Aim of the exercise: Which lines run from the one containing "818x460 pixels. At" through the last line of the records? Copy them exactly, leaving pictures out.

Dataset:
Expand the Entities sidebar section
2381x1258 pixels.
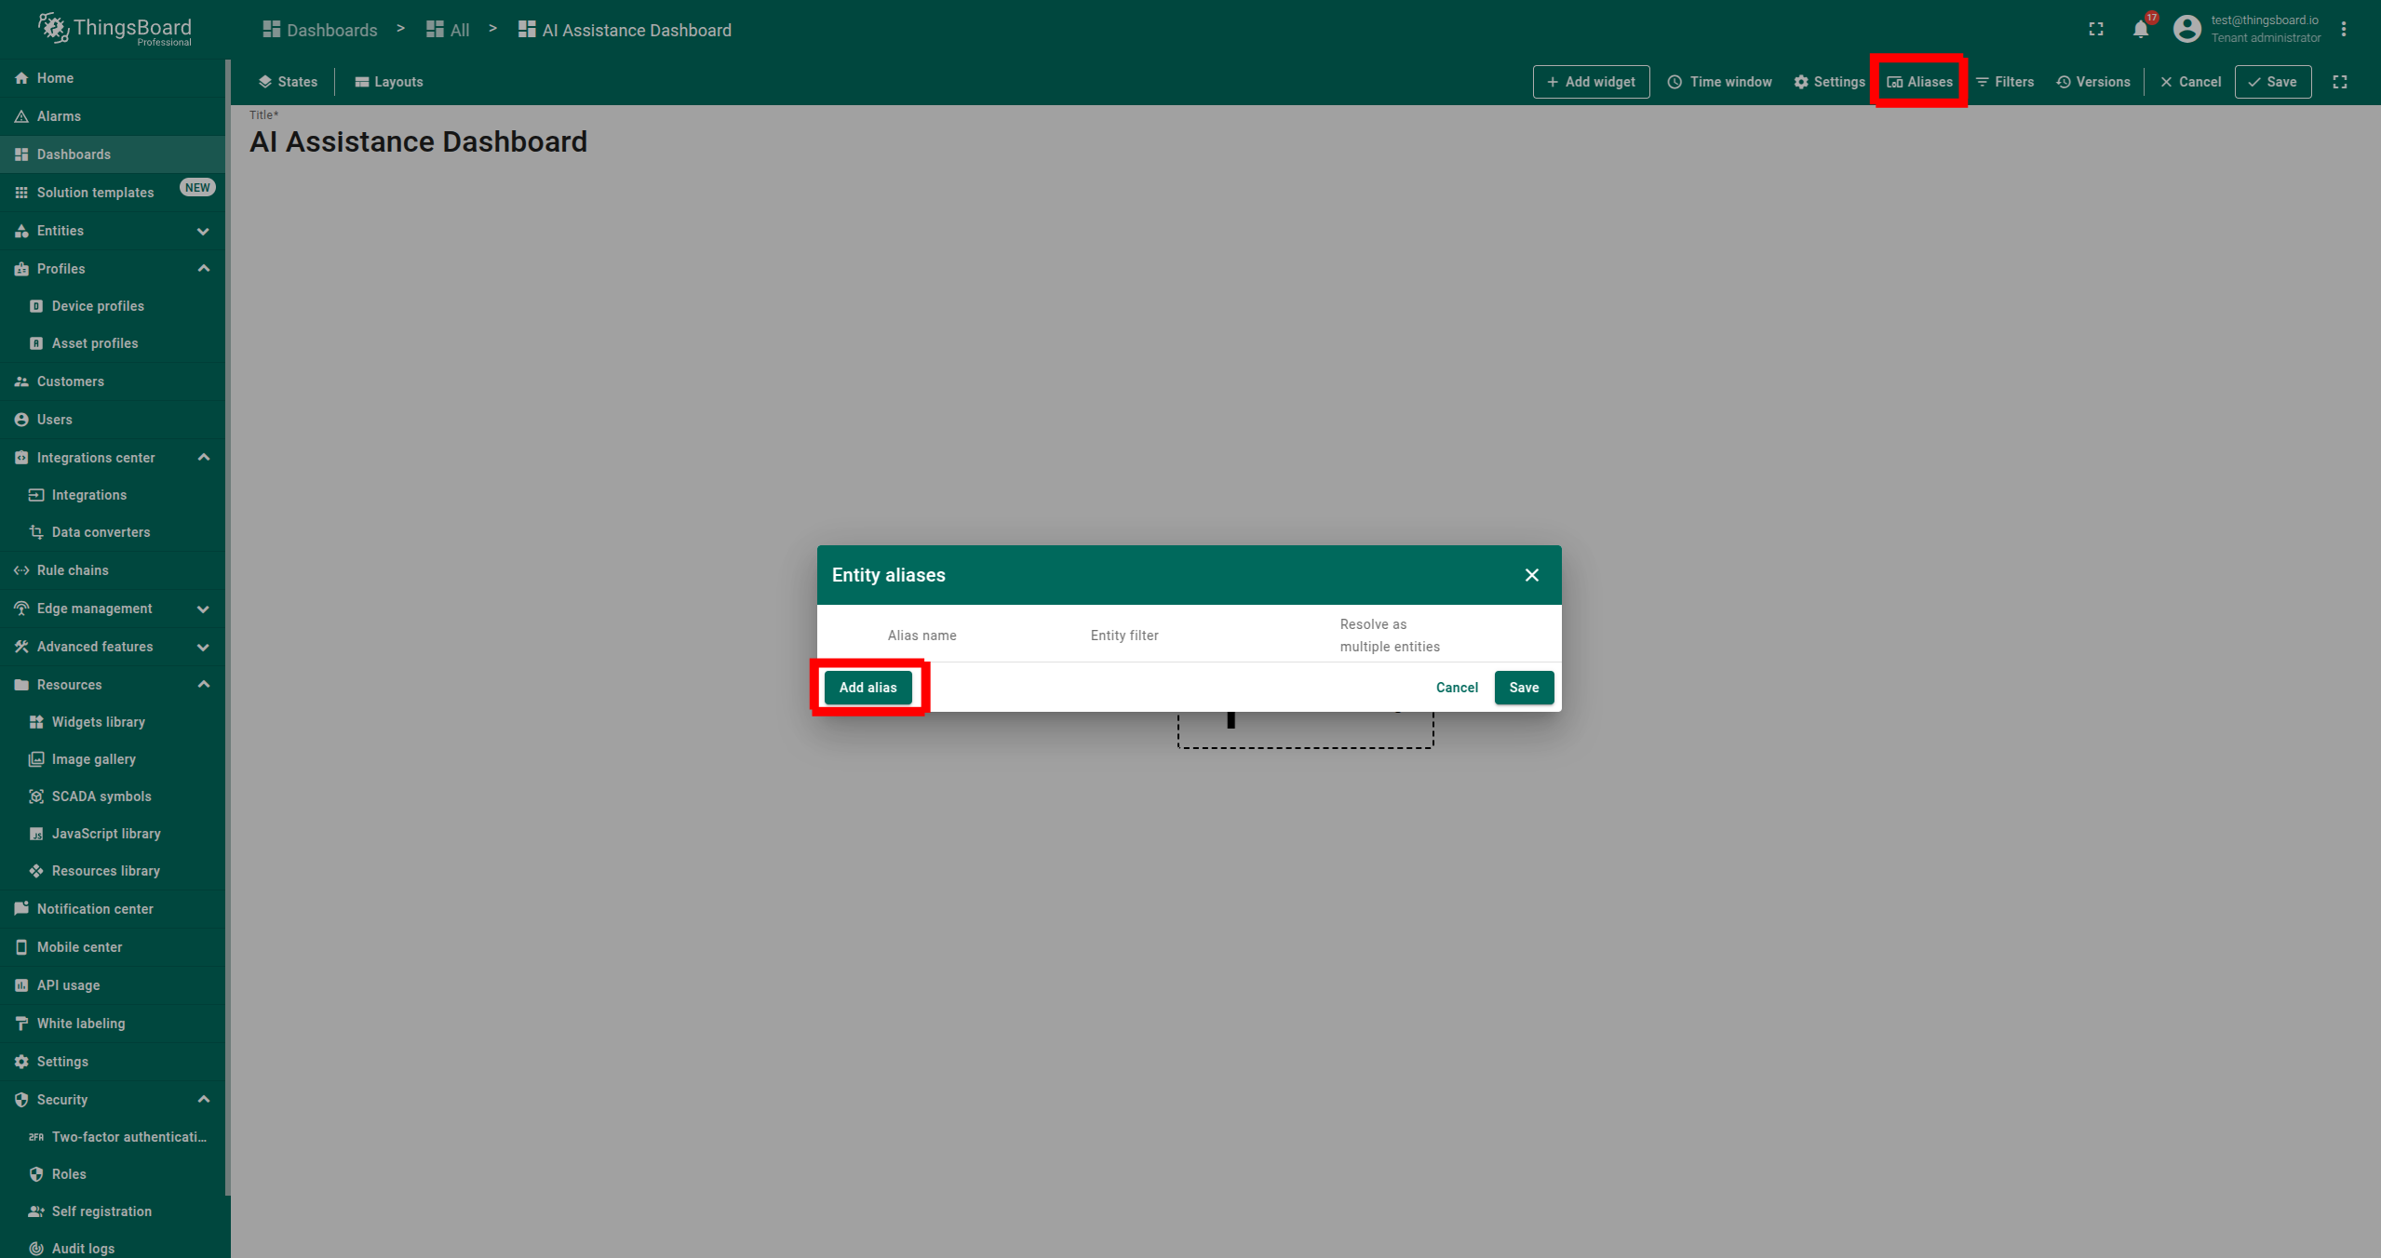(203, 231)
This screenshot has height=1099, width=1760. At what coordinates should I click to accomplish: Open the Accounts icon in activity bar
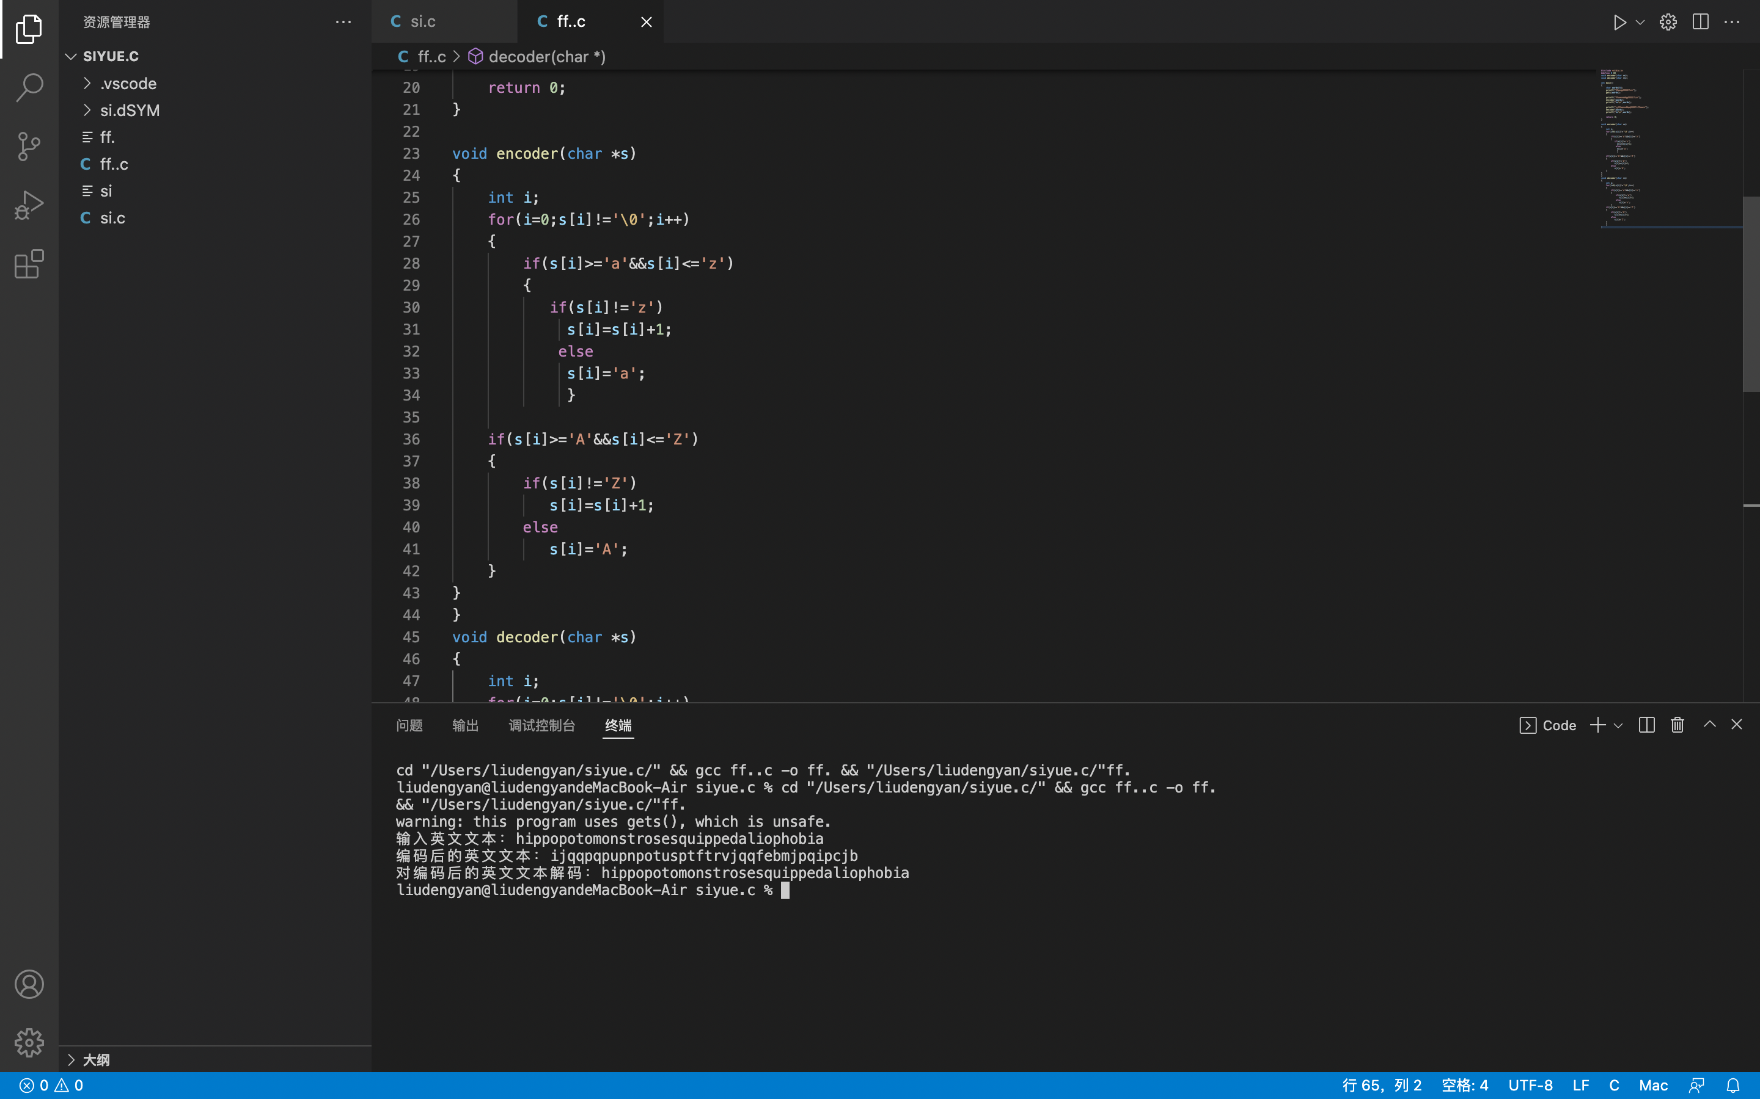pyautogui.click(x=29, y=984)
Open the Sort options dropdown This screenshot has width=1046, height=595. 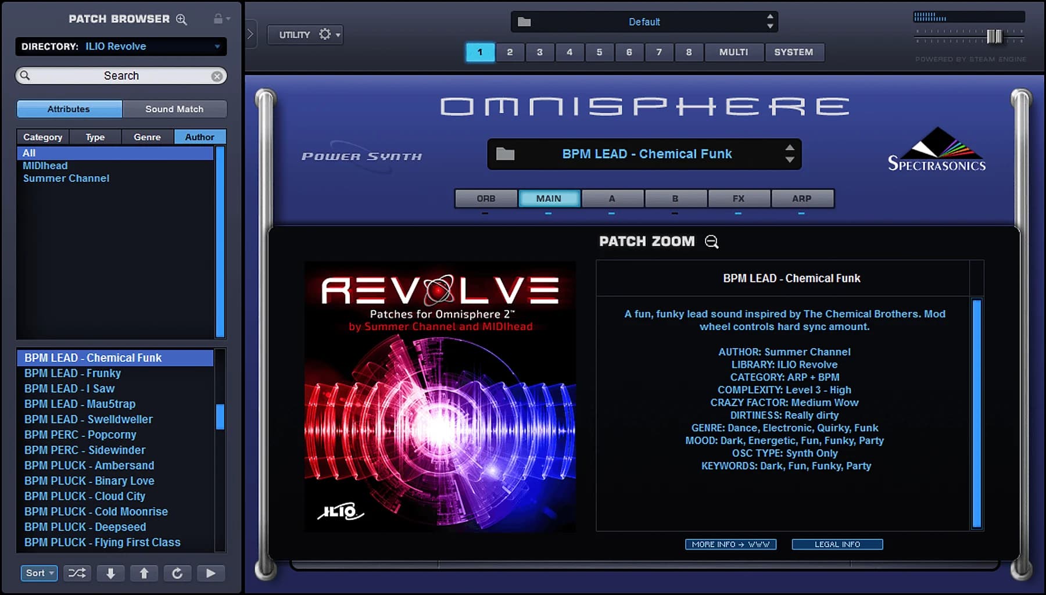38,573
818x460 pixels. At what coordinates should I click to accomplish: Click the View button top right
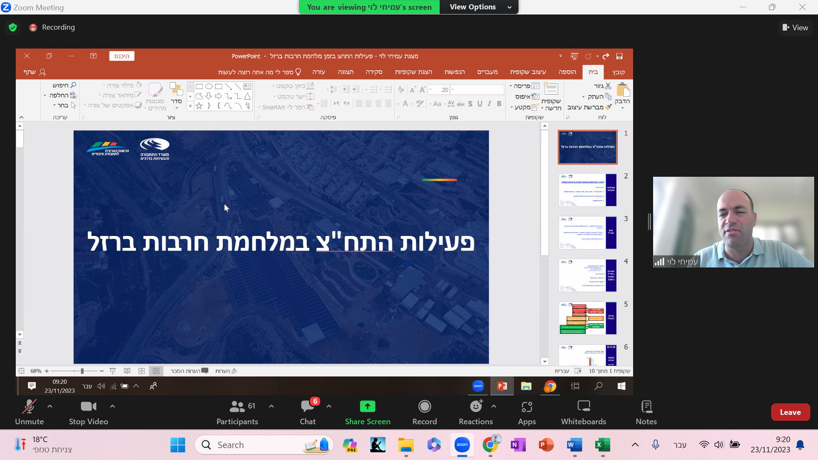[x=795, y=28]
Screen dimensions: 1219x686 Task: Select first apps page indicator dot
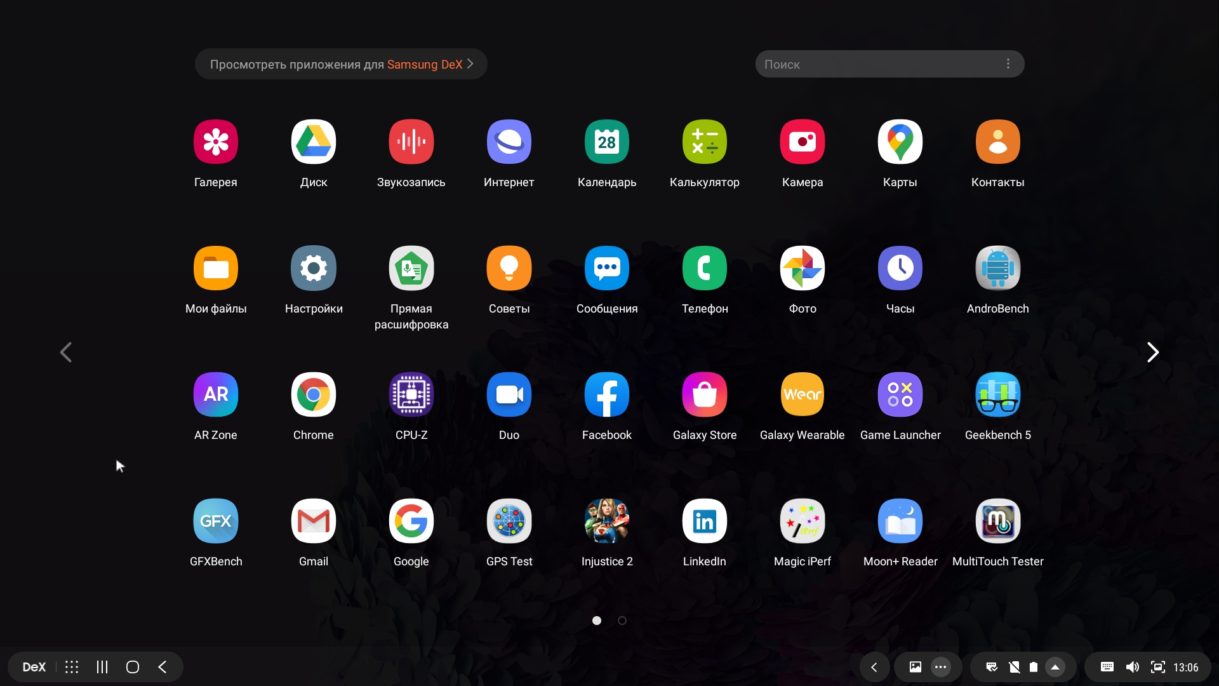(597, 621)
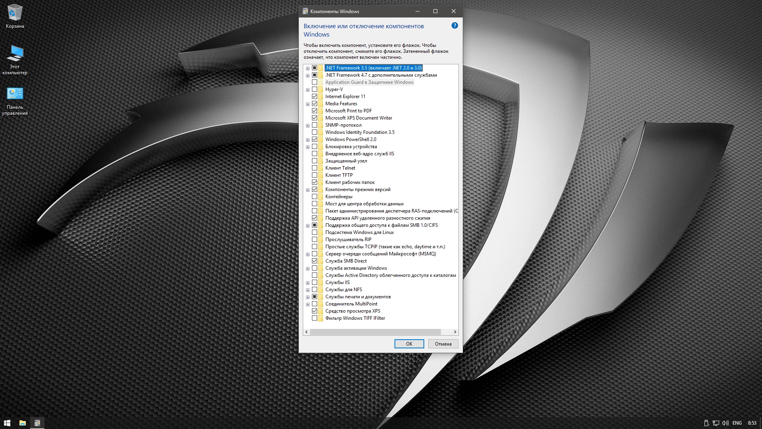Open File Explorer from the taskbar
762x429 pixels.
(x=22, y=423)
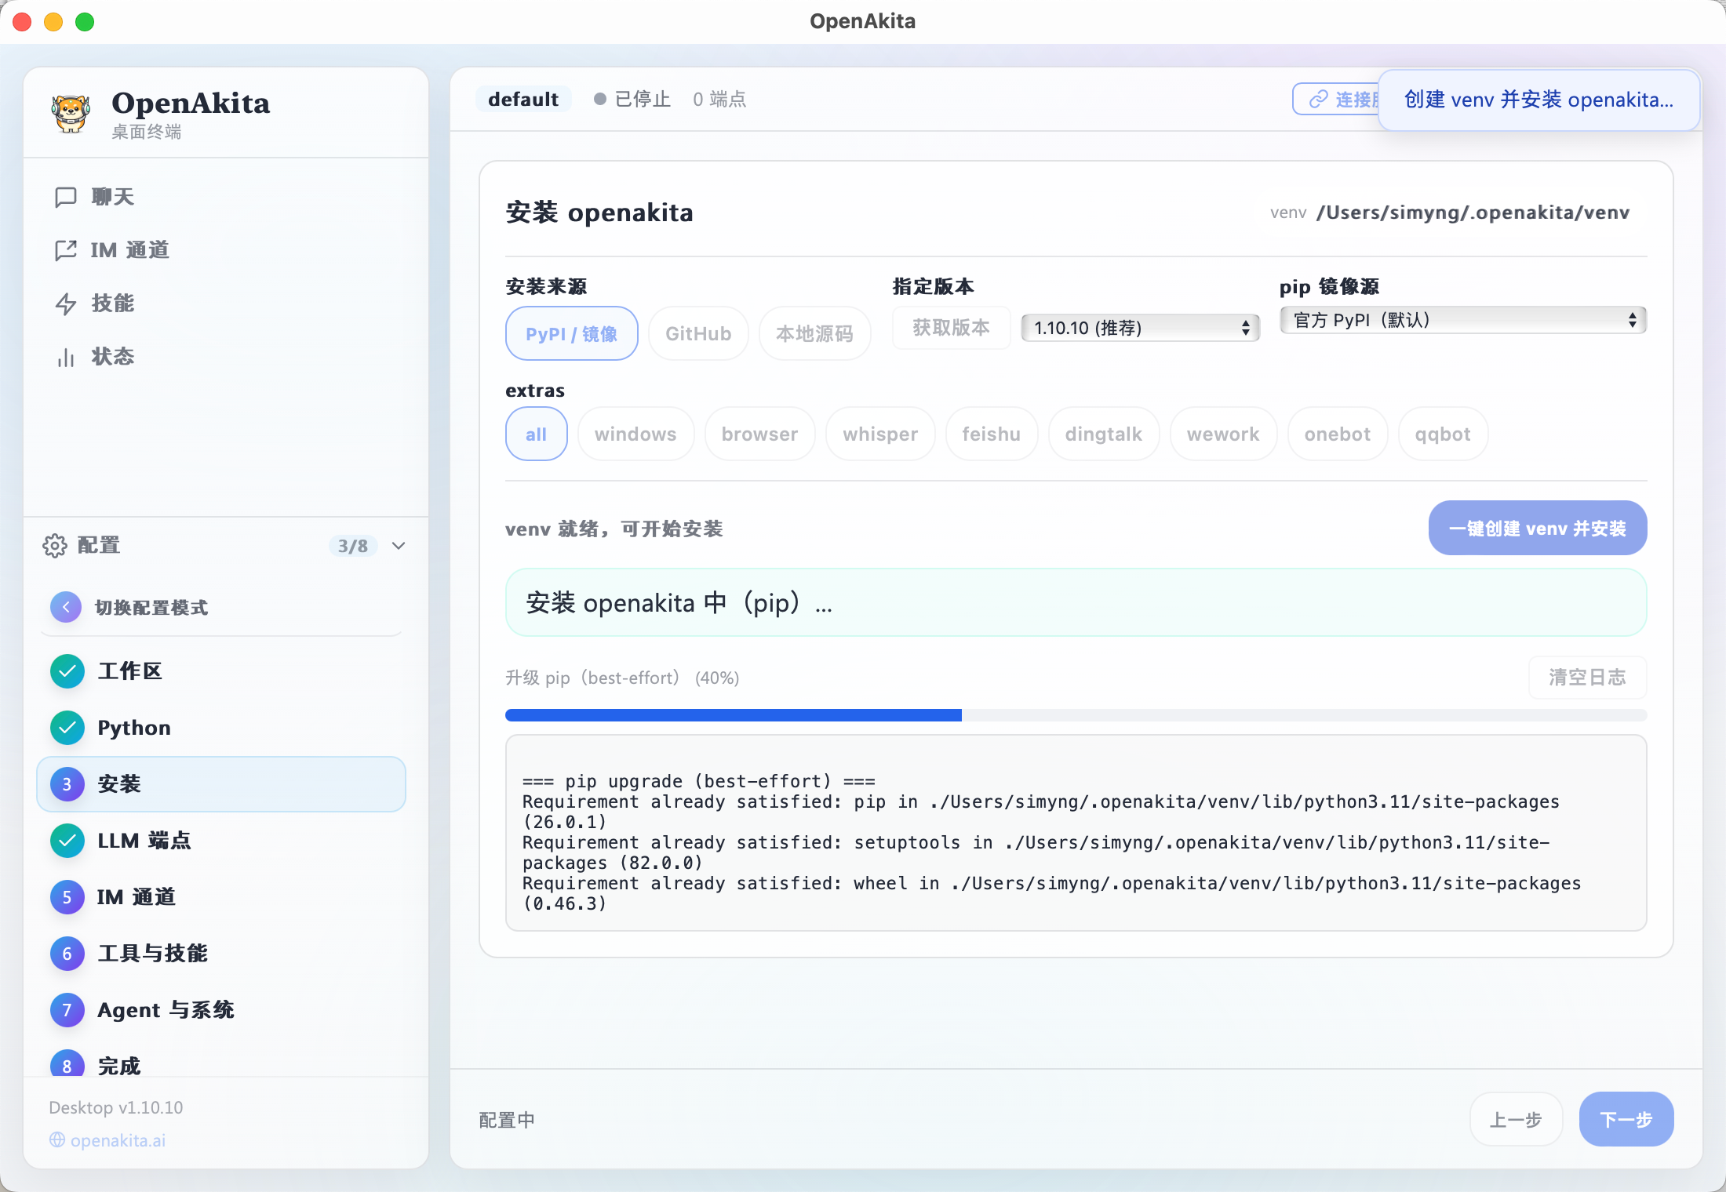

Solved problem:
818x460 pixels. At what coordinates should I click to accomplish: Click the View button top right
[x=795, y=28]
Screen dimensions: 1219x686 Task: Select first apps page indicator dot
(597, 621)
Open File Explorer from the taskbar
762x429 pixels.
(x=22, y=423)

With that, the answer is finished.